> [Entries supplied]
---------------

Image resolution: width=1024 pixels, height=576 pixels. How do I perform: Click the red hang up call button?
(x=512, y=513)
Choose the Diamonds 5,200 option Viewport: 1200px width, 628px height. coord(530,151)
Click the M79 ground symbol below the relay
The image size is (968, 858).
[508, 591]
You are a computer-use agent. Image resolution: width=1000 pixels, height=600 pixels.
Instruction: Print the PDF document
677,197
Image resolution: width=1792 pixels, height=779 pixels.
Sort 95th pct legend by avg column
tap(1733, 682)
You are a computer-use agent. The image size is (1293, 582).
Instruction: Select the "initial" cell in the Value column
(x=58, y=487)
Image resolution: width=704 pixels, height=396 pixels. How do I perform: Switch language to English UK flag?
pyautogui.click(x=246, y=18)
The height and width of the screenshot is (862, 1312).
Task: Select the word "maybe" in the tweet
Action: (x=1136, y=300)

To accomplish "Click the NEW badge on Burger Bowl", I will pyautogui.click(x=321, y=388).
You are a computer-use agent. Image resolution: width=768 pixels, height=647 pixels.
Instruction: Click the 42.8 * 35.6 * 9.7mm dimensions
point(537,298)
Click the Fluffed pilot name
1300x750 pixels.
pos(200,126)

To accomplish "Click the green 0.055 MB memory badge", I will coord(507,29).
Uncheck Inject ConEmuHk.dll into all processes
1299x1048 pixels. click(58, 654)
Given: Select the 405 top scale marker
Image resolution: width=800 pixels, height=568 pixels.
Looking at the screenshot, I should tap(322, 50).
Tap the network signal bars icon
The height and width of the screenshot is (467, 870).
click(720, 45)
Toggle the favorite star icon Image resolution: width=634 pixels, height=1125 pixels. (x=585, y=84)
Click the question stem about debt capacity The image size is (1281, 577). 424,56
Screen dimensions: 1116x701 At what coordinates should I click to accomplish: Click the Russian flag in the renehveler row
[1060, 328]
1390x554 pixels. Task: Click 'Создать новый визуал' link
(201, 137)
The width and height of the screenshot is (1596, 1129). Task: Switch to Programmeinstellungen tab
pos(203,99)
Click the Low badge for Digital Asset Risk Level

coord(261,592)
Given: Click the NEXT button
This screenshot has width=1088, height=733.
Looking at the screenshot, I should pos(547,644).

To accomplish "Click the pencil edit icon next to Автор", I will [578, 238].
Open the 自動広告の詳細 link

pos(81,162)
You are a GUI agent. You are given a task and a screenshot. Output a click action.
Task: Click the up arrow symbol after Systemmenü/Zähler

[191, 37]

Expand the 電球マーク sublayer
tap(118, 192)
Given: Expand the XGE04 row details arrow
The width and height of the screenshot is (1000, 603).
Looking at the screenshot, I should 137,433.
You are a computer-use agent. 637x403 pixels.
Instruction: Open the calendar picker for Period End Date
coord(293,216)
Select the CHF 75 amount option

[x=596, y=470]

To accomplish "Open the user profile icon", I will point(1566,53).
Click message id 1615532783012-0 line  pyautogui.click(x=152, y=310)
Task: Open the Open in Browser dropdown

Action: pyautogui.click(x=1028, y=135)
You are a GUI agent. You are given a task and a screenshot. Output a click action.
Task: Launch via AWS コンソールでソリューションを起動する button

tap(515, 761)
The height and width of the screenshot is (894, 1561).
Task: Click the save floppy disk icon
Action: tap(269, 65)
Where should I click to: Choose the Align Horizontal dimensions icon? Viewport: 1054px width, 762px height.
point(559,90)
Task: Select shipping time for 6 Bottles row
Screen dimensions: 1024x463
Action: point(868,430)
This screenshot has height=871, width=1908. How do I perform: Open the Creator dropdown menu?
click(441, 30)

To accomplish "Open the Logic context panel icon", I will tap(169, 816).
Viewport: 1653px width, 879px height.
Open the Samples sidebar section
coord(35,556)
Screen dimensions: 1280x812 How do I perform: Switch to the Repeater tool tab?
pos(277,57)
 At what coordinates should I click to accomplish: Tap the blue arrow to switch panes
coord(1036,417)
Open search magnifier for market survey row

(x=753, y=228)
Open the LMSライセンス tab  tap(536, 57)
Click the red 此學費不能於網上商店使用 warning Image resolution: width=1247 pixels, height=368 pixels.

---------------

> [What is required]
Show each line in the entries that holds the string "will".

> [Exercise answer]
To accomplish "Click the NEW badge on Burger Bowl", I will pyautogui.click(x=321, y=388).
To accomplish "Click the green 0.055 MB memory badge", I will coord(507,29).
To accomplish "Click the pencil edit icon next to Автор", I will [578, 238].
To accomplish "Open the user profile icon", I will point(1566,53).
To accomplish "Open the Logic context panel icon", I will tap(169, 816).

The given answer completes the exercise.